Hasil penelitian menunjukkan bahwa praktik predatory pricing dalam
sektor e-commerce di Indonesia masih menghadapi tantangan penegakan hukum
karena kerangka regulasi yang ada, khususnya Undang-Undang No. 5 Tahun 1999
dan Peraturan KPPU terkait, belum sepenuhnya mengakomodasi kompleksitas
pasar digital yang ditandai dengan penggunaan subsidi, model bisnis platform, serta
dinamika harga yang berubah sangat cepat. Mekanisme pembuktian pun kerap
menemui hambatan, terutama dalam mengidentifikasi biaya sebenarnya,
menganalisis strategi harga pelaku usaha, serta memperoleh data internal platform
yang bersifat tertutup. KPPU telah memiliki pedoman dan kerangka penanganan
perkara, namun implementasinya masih memerlukan penguatan kapasitas dan akses
data agar lebih efektif. Pembahasan skripsi ini menekankan bahwa meskipun
Indonesia telah memiliki dasar hukum yang jelas untuk melarang predatory pricing,
efektivitas penegakannya memerlukan pembaruan regulasi yang lebih responsif
terhadap karakteristik ekonomi digital. Penulis menegaskan perlunya penguatan
instrumen pembuktian, penyempurnaan pedoman biaya, serta peningkatan
koordinasi dengan otoritas lain agar penanganan kasus predatory pricing menjadi
lebih cepat dan akurat. Selain itu, penulis merekomendasikan penyusunan aturan
khusus yang menyesuaikan dinamika e-commerce, termasuk transparansi data dan
standar evaluasi harga, guna menciptakan iklim persaingan usaha yang sehat dan
mencegah penyalahgunaan strategi harga oleh pelaku usaha besar.

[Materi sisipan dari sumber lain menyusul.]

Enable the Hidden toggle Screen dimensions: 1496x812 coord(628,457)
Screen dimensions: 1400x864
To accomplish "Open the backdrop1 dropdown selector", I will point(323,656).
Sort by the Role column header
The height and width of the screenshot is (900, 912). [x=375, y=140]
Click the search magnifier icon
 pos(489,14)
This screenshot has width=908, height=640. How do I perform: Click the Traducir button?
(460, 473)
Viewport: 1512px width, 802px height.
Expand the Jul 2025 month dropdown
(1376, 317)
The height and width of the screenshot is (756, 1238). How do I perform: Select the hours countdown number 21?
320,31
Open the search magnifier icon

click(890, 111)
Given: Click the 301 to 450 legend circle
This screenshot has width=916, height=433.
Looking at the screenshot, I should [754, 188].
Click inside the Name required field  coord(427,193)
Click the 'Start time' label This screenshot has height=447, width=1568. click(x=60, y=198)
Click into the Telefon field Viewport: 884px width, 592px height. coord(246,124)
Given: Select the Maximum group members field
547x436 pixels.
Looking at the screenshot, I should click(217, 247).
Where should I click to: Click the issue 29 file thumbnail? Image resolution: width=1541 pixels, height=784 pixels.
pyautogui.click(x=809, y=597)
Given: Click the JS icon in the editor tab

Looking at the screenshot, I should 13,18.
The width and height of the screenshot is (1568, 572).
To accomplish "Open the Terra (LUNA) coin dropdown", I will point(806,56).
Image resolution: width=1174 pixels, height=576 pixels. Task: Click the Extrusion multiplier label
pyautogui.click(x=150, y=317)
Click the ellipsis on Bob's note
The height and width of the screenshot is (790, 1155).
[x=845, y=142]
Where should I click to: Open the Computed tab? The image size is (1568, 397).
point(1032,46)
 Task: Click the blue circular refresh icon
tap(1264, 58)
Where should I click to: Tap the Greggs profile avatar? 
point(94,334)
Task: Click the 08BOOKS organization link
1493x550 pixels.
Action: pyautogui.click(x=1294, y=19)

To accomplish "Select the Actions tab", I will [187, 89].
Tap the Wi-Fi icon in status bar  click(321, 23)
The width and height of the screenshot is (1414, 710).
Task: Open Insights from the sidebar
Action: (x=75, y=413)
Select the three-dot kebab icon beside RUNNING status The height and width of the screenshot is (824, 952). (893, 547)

Kesimpulan dari penelitian ini adalah bahwa predatory pricing dalam
sektotr e-commerce masih sulit ditangani karena kerangka hukum Indonesia belum
mampu mengikuti karakteristik pasar digital. Meskipun regulasi seperti UndangUndang No. 5 Tahun 1999, Peraturan Pemerintah No. 44 Tahun 2021, Peraturan
Pemerintah No. 80 Tahun 2019, dan UU ITE telah menyediakan landasan normatif,
pembuktiannya tetap menghadapi hambatan substansial, terutama terkait
keterbatasan akses data dan belum adanya standar analisis yang sesuai dengan
ekosistem digital. Oleh sebab itu, penelitian ini menyarankan perlunya pembaruan
pedoman dan penguatan kapasitas KPPU agar mampu menilai strategi harga secara
lebih akurat dan menjaga struktur pasar tetap kompetitif. Dengan demikian,
penelitian ini memberikan dasar akademik dan praktis bagi perbaikan pengawasan
persaingan usaha di Indonesia di tengah pertumbuhan ekonomi digital.